* What is required: Extract every line of the records that contains the string "field", matching case exactly.

* Dataset excerpts:
◆ ◆ ◆ ◆
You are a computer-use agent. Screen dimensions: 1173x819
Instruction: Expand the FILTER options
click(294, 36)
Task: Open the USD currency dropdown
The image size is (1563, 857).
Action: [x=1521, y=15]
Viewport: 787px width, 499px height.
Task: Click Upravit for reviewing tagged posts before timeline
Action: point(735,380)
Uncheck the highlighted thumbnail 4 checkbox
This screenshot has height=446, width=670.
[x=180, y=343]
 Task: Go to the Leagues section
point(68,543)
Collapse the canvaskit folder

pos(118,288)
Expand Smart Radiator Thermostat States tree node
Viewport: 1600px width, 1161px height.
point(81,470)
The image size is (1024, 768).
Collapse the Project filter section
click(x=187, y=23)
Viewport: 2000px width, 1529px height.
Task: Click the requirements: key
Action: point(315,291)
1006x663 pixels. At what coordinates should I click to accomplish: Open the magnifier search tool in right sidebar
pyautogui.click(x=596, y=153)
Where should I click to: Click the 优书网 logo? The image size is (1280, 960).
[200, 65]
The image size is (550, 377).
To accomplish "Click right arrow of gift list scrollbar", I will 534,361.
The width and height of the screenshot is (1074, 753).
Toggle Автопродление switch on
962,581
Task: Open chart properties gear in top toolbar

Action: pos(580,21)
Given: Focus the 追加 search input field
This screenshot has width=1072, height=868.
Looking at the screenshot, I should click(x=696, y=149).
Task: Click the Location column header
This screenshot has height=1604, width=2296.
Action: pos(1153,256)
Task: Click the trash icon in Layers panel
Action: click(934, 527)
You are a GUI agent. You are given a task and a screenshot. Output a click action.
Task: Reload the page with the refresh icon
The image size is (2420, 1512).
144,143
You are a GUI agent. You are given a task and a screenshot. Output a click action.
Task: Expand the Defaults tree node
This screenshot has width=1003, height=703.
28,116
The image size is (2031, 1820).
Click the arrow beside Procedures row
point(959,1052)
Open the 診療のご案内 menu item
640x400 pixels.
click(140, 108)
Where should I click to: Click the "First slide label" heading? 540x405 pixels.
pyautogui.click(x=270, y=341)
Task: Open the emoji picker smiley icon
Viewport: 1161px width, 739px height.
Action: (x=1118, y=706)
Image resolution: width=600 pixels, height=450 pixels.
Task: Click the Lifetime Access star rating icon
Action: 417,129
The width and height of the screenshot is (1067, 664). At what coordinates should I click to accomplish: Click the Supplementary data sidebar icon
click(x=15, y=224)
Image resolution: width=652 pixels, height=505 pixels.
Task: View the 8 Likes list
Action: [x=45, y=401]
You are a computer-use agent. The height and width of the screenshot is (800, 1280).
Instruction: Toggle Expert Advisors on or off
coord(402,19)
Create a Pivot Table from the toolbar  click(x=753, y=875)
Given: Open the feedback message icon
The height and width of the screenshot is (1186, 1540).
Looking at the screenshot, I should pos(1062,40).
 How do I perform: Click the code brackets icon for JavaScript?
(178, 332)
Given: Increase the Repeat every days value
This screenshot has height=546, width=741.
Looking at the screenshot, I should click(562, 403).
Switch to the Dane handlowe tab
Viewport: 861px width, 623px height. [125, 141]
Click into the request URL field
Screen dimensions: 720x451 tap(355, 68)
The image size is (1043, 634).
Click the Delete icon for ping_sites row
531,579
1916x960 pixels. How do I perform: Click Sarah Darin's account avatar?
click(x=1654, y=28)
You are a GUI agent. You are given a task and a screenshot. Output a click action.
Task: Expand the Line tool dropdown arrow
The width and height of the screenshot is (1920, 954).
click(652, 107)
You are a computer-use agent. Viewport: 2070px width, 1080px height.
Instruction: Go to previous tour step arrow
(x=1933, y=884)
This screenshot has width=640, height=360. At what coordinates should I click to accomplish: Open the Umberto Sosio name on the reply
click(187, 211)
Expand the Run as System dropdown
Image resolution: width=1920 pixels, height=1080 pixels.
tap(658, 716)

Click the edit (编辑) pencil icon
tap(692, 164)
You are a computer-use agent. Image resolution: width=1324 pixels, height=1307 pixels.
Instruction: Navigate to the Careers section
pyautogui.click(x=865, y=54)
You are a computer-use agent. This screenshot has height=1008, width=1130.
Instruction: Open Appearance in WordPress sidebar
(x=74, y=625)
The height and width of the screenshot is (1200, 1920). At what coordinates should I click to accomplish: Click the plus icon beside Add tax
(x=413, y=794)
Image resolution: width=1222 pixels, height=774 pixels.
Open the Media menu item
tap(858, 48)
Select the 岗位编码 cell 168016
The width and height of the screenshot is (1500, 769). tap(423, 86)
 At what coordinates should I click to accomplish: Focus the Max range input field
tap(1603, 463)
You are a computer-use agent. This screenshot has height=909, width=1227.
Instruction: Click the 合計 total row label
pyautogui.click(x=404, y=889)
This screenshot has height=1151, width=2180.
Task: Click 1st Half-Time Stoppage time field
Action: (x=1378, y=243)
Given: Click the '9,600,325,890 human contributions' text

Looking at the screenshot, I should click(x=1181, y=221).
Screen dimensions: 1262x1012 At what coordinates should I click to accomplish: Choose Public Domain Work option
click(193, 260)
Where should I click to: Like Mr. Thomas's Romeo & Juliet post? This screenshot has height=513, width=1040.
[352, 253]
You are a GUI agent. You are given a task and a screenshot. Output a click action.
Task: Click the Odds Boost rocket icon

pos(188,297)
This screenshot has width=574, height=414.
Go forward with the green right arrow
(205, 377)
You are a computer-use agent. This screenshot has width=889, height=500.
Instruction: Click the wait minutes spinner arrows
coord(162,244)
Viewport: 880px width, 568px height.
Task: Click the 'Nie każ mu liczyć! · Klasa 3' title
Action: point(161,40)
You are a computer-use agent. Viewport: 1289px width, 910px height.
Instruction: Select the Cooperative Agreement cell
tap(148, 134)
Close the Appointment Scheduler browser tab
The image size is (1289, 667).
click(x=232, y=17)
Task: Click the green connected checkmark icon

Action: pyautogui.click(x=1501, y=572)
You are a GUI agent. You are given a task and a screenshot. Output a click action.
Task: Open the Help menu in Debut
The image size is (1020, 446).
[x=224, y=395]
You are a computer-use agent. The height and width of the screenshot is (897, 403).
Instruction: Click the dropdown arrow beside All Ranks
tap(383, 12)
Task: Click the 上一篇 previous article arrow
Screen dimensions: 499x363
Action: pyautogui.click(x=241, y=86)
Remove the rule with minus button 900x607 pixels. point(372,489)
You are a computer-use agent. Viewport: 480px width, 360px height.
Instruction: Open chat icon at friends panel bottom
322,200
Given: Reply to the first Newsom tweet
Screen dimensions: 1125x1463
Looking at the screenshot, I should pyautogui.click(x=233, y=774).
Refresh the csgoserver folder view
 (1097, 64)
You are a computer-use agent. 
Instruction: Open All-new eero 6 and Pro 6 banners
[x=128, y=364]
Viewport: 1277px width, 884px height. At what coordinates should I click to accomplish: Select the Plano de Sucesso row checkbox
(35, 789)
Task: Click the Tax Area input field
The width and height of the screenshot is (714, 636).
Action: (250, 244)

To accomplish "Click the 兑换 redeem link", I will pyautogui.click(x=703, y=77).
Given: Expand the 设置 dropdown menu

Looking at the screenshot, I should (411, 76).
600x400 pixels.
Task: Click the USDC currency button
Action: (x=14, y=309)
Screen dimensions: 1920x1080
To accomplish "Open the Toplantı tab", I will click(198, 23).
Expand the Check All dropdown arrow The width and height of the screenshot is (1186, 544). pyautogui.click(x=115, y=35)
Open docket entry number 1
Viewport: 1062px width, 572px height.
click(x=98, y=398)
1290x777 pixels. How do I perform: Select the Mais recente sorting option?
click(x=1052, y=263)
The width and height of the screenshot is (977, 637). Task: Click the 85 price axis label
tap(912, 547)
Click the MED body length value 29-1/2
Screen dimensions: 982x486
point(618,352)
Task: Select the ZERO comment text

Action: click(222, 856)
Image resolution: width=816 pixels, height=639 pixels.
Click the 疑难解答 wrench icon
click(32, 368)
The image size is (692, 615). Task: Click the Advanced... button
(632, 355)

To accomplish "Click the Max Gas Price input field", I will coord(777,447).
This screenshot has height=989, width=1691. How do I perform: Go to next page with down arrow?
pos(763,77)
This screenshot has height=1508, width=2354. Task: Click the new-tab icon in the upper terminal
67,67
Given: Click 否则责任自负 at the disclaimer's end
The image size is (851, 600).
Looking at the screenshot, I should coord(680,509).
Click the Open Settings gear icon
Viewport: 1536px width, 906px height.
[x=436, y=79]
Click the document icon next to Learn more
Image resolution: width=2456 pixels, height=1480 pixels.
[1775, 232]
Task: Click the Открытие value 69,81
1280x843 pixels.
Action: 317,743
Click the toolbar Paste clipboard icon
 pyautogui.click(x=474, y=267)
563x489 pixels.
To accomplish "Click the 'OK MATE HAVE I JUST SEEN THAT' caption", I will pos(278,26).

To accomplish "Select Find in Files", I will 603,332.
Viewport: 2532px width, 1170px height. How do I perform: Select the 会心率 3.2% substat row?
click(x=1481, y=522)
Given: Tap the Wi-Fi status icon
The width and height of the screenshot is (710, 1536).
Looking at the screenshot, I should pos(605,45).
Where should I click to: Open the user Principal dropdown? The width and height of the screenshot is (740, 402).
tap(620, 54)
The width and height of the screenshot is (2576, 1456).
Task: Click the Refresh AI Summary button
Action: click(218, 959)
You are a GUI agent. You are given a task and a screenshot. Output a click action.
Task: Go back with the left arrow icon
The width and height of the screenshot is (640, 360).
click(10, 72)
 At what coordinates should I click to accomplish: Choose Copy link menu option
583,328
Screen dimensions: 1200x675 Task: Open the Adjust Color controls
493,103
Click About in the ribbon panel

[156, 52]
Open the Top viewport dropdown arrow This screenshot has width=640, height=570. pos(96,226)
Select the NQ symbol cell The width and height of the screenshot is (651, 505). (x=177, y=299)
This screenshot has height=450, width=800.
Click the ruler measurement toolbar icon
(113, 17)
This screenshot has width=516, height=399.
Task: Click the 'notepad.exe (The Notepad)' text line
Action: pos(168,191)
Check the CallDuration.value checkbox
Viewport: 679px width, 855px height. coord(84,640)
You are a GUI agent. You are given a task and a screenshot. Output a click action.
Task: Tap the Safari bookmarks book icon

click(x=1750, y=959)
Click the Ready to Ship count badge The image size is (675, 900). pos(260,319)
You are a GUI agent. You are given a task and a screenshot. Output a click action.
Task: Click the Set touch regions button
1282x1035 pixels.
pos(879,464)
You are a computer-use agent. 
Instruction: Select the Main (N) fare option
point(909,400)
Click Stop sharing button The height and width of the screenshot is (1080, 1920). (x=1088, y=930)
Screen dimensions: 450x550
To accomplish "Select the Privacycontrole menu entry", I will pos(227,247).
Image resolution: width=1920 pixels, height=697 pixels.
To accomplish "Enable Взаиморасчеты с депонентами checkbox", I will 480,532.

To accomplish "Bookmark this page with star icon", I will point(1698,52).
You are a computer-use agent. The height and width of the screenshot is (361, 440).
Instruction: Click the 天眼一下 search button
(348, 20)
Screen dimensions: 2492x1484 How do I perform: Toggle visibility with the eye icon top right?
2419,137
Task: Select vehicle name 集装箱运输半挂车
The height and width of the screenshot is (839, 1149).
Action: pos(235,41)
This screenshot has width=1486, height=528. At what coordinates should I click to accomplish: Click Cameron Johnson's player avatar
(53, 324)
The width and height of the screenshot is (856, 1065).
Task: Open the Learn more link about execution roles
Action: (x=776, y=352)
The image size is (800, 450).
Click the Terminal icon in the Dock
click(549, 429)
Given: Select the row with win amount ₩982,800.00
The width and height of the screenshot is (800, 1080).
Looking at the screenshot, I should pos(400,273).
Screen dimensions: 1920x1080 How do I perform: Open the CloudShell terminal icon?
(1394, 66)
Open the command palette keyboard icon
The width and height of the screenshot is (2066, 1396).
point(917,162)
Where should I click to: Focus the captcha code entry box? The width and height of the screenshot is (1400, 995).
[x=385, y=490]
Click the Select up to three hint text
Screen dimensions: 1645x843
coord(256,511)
◆ ◆ ◆ ◆
* Solution to the problem:
Given: Focus the 追加 search input field
Click into the request URL field
 At what coordinates should I click to accomplish: Focus the Max range input field
Task: Click 1st Half-Time Stoppage time field
Task: Click the Tax Area input field
To accomplish "Click the Max Gas Price input field", I will coord(777,447).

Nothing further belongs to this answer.